— What you are asked to do —
Report how many lines in the entries below hold the word "resolution". Your answer is that number alone.

START Records for this exercise

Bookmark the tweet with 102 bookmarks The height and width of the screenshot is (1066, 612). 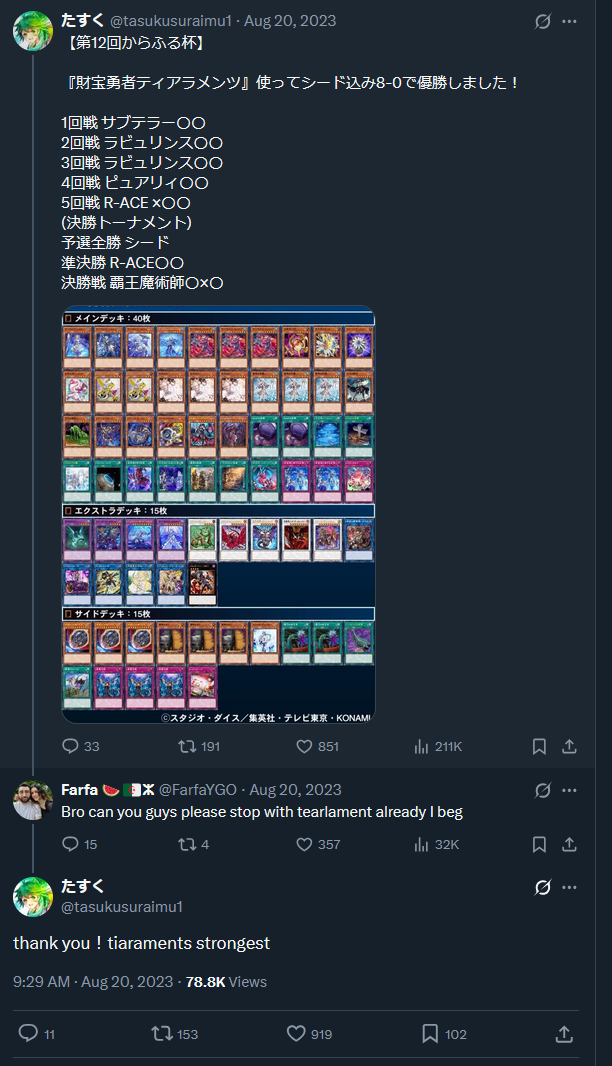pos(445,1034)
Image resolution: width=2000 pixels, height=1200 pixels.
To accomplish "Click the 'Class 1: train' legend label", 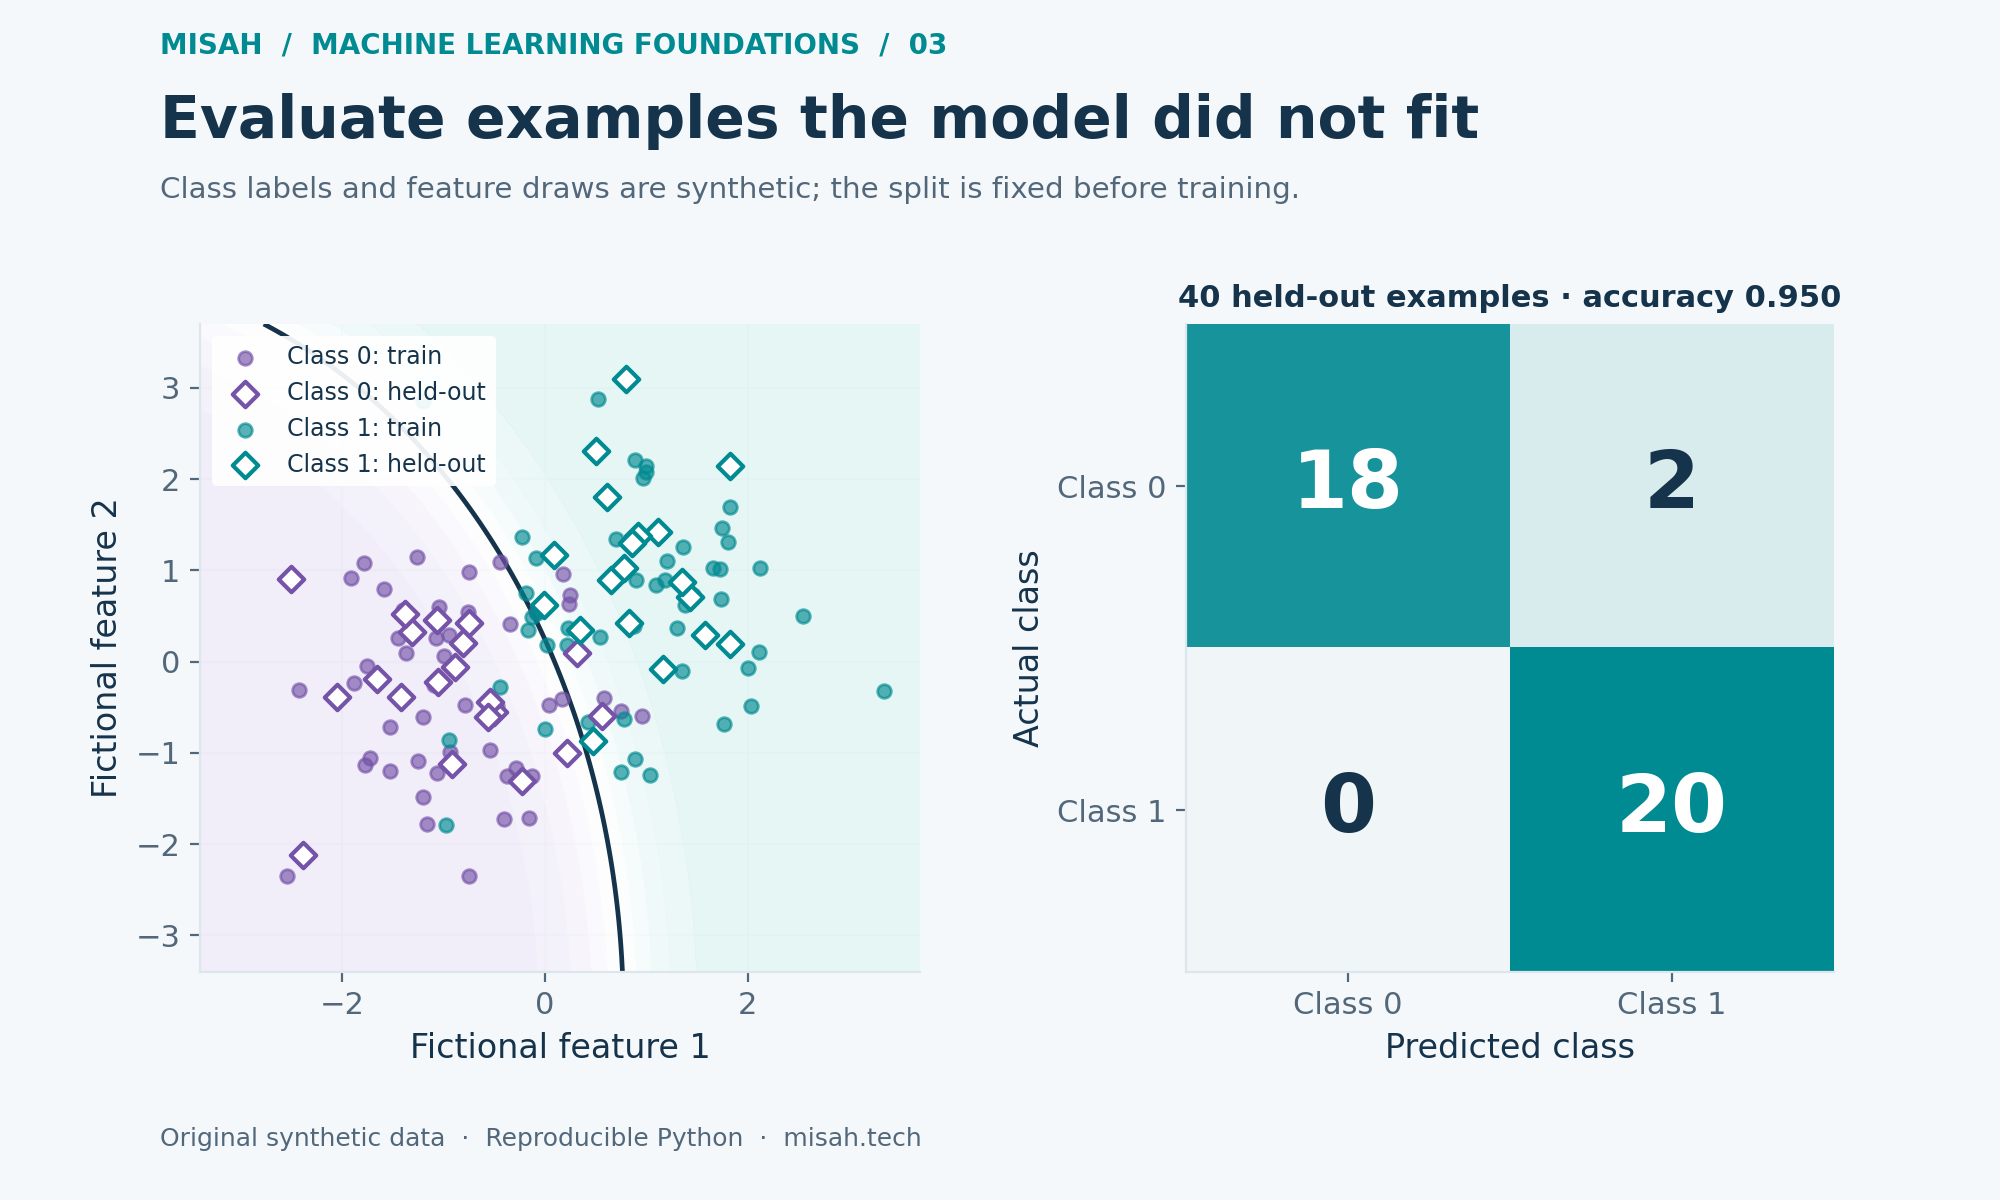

END Records for this exercise
START Records for this exercise

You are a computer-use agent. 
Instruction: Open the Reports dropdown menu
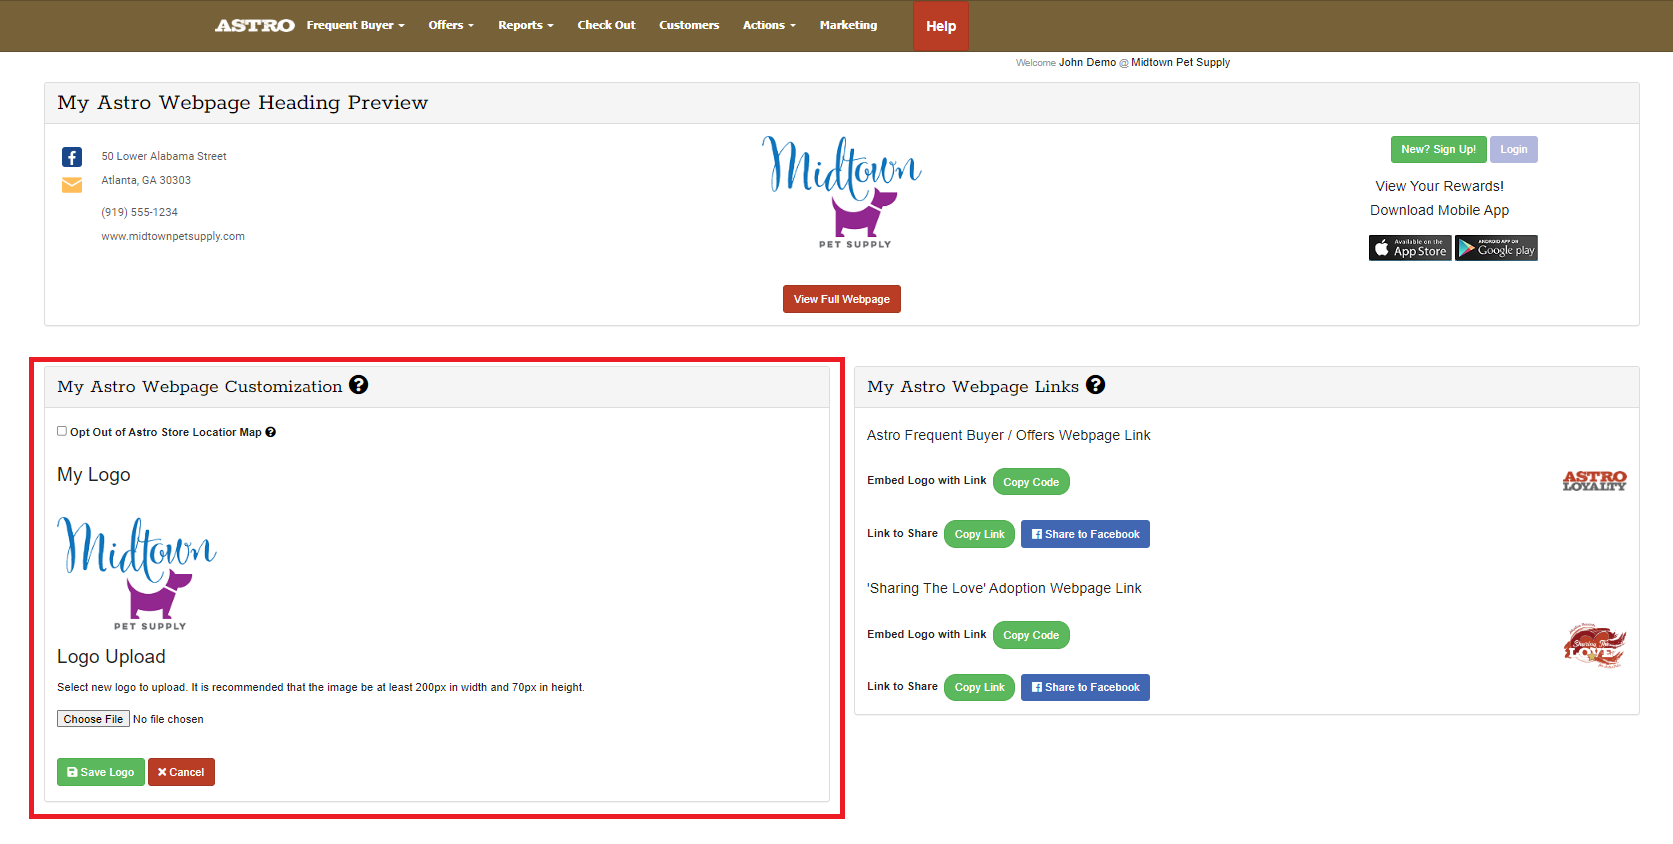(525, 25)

END Records for this exercise
START Records for this exercise

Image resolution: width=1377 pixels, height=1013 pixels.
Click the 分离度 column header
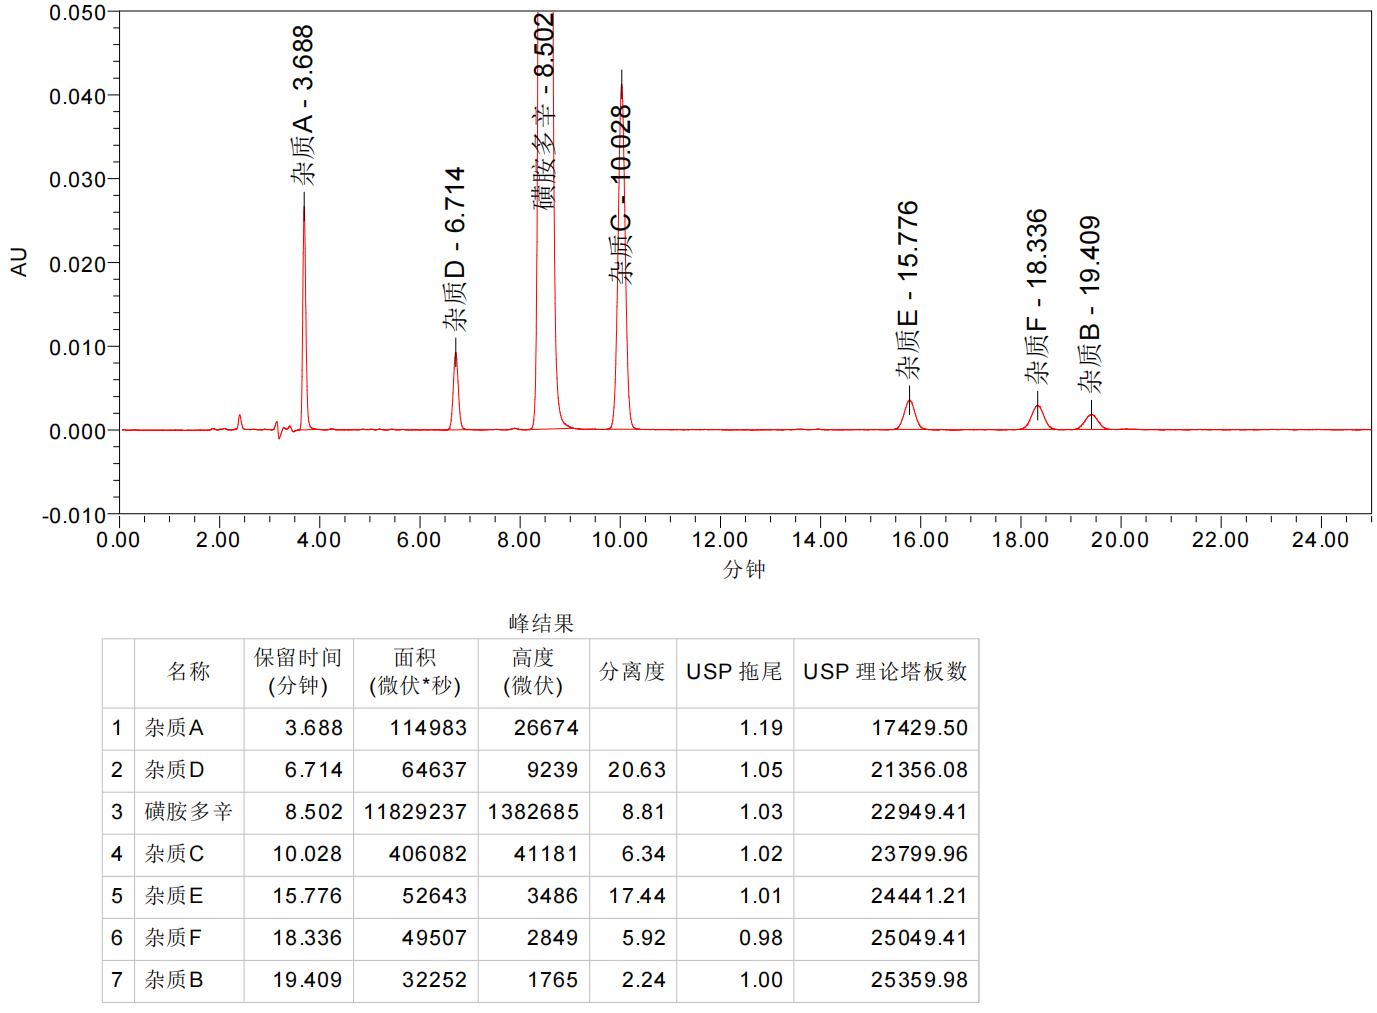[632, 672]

END Records for this exercise

— Output of the task —
2